If you're planning on gifting millions of dollars to organizations and family members while you're alive, do it now.
The Tax Cuts and Jobs Act raised the gift and estate tax exemption — also known as the unified credit — to $11.18 million per person in 2018, more than doubling the limit under the old tax law.
This means that any one person could transfer more than $11 million, either in the form of gifts while alive or in bequests after death — and do so without having that amount be subject to the 40 percent gift and estate tax.
Wealthy families should know that while they have the blessing of the IRS to make large gifts for now, the exemption is set to fall back to about $5 million per person at the end of 2025.

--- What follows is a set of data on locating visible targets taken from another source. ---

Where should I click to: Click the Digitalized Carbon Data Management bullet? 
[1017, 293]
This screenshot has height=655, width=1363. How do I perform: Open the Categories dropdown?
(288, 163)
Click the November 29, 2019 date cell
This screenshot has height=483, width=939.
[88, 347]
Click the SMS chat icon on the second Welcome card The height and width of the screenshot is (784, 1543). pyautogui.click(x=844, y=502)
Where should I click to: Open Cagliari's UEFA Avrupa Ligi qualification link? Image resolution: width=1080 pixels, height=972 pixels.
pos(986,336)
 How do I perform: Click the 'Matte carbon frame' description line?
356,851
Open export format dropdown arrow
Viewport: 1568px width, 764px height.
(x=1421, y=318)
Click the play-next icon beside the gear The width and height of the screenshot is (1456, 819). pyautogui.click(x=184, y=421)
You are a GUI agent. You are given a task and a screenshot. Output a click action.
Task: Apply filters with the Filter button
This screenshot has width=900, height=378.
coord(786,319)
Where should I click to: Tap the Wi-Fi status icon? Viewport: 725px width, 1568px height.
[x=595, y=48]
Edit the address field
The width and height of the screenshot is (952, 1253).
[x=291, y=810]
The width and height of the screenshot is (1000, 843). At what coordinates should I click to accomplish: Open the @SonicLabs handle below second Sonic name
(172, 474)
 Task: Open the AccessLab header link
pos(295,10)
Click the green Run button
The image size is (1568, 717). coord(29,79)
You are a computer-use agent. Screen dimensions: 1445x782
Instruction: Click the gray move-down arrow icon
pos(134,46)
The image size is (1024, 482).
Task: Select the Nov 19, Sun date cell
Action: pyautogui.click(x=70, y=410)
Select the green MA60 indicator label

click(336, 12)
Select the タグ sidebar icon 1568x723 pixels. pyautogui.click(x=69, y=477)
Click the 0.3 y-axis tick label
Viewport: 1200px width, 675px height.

Accountants are questioning whether that means that gifts in excess of $5 million might be clawed back into the donor's estate and hit with the gift and estate tax if you die after 2025.
"Many people are concerned about having a claw-back," said Andrew M. Katzenstein, partner in the private client services department at Proskauer Rose in Los Angeles. He spoke at the American Institute of CPA's ENGAGE conference in Las Vegas on Monday.
"They're thinking about what kind of planning they should do if they make big gifts and die when the exemption is down," he said. "Will Congress say that you made an $11 million gift, but now it's $5 million, so that $6 million gets clawed back?"
For now, the answer is "nobody knows," said Katzenstein.